Words by Ken Roberts.
This article appeared in Gippsland Life Autumn 2024 Issue. Click here to read the original article.
Cindy Tong from Sale is part of a resurgence of interest in ceramics in Gippsland over the last few years. Her work shows an unconscious freshness and verve that brings fresh light to this ancient tradition. It’s interesting to see how the combination of life skills, career, technology and innate vision combine to create a person’s own individual style.
An interest in design lead Cindy to study Graphic Design. She worked in various areas in the real estate industry. This followed with working for a commercial signwriter where a large variety of work crossed her desk, eventually branching out on her own to work as a freelancer. She used her skills in many different areas designing websites focusing on User Experience. She was very busy.
It was happenstance that when living in NSW at the time a friend had two tickets to a pottery introductory evening, a “paint and sip” style social event where they showed you the basics. The person this friend had organised to go with couldn’t and so she asked Cindy along. This was how her ceramics journey began!
Something clicked as her hands were immersed in the clay. She really connected with it and after this first basic “fun” class she was eager for more.
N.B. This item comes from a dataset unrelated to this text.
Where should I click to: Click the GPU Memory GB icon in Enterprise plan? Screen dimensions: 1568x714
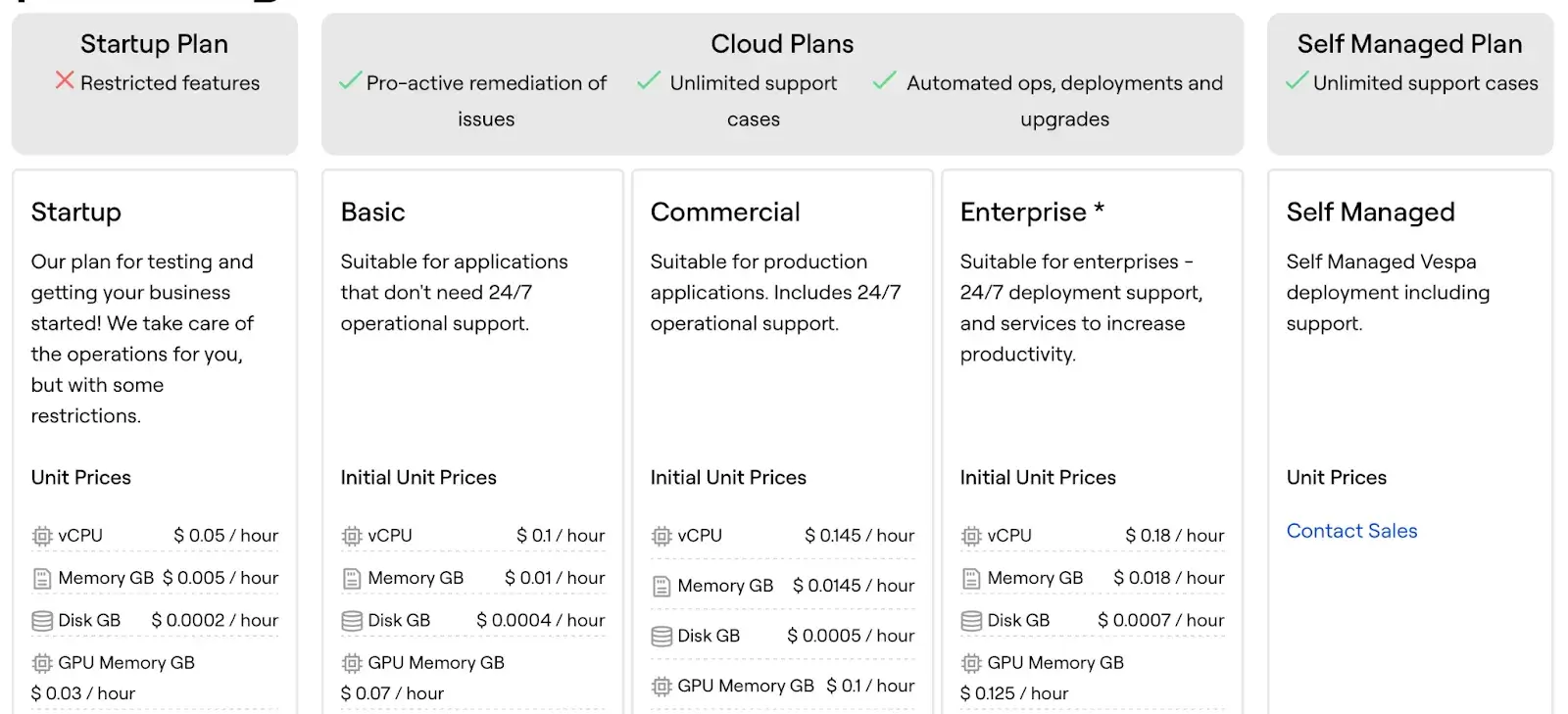(x=971, y=663)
She found a regular class to attend and slowly started to learn from scratch how to work with clay. She had no idea how this hobby would eventually become her passion.
Just as this journey was beginning Cindy moved to Sale with her partner Simon. She had put out the word on social media before she moved to make contacts with the pottery network in Gippsland and connected with courses run at The Clay Place in Eagle Point. Her development continued and eventually through more classes with East Gippsland Ceramics Group at The Hub in Bairnsdale she would come into contact with renowned Gippsland potter Malcolm Boyd.
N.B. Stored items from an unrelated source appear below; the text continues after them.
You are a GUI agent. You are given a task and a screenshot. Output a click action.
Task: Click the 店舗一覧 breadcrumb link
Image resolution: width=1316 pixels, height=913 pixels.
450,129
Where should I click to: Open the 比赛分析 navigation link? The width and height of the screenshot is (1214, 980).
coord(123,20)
Malcolm was to become an ongoing mentor and provide Cindy with a wealth of knowledge, not only practical and theoretical but also in aspects of design not usually thought about. She credits him with opening her eyes to many different ideas from which she then would expand with her own vision. As well as benefitting from Malcolm’s experience Cindy has also been able to connect and become a part of a growing ceramics community in the area. She began an Instagram account “Gippsland Ceramics” which enables interested members to share ideas, experiences and information. Being media savvy Cindy has done many online courses and has explored many different online areas to provide inspiration which then sometimes influences her practice.
It’s exciting when you see new talent emerge with a unique and innovative vision.
Cindy has slowly built her home studio which provides an ideal environment for her to explore and create her ceramics. It is a pleasant, clean and professional place that enables her to concentrate on using her pottery wheel, shaping and glazing her work. An electric kiln in the next room means she is self sufficient in being able to glaze and fire her work.
The exciting combination of her graphic design and growing ceramic skills has resulted in her creating a unique style of work that now seems recognisable as having that “Cindy Tong” touch. She loves texture in her pots and will carve and shape pots sometimes with abstract designs and often with her signature botanical mark makings. She uses images such as the saw tooth leaf of the banksia with striking standout style. What had become a tired and sometimes overused motif from the past, Australian flora has been imaginatively reinterpreted under Cindy’s hands. The Banksia series that she created was stunning!
The forms that she either hand builds or throws on the wheel are then sometimes sculpted, scratched, incised and manipulated before being decorated and glazed. The results are inspired and poetic. Even her “plain” and simple forms have a soft and gentle fluidity about them.
It’s quite astonishing to see somebody so relatively early in their artistic career being able to create work at such a level. Cindy herself feels she is only at the beginning and has a strong desire to continue to extend her practice and skill base. She is unassuming and modest about her work and though keen to continue on this amazing journey of discovery she is not in a hurry at all.
She makes small production runs and prefers to create more bespoke work rather than pump out pieces for the sake of it. She has an eager and growing market for her “Cindy Tong” wares! Her progression has been gradual and organic, a pace that she will continue in the future.
It’s very exciting to see where this accidental career will lead her. She is passionate about every aspect of the making and doing and is very generous in helping others on their journey as well.
She is definitely an artisan of this age, incorporating the past, present and future and somebody whose artistic voice will be heard loud and clear.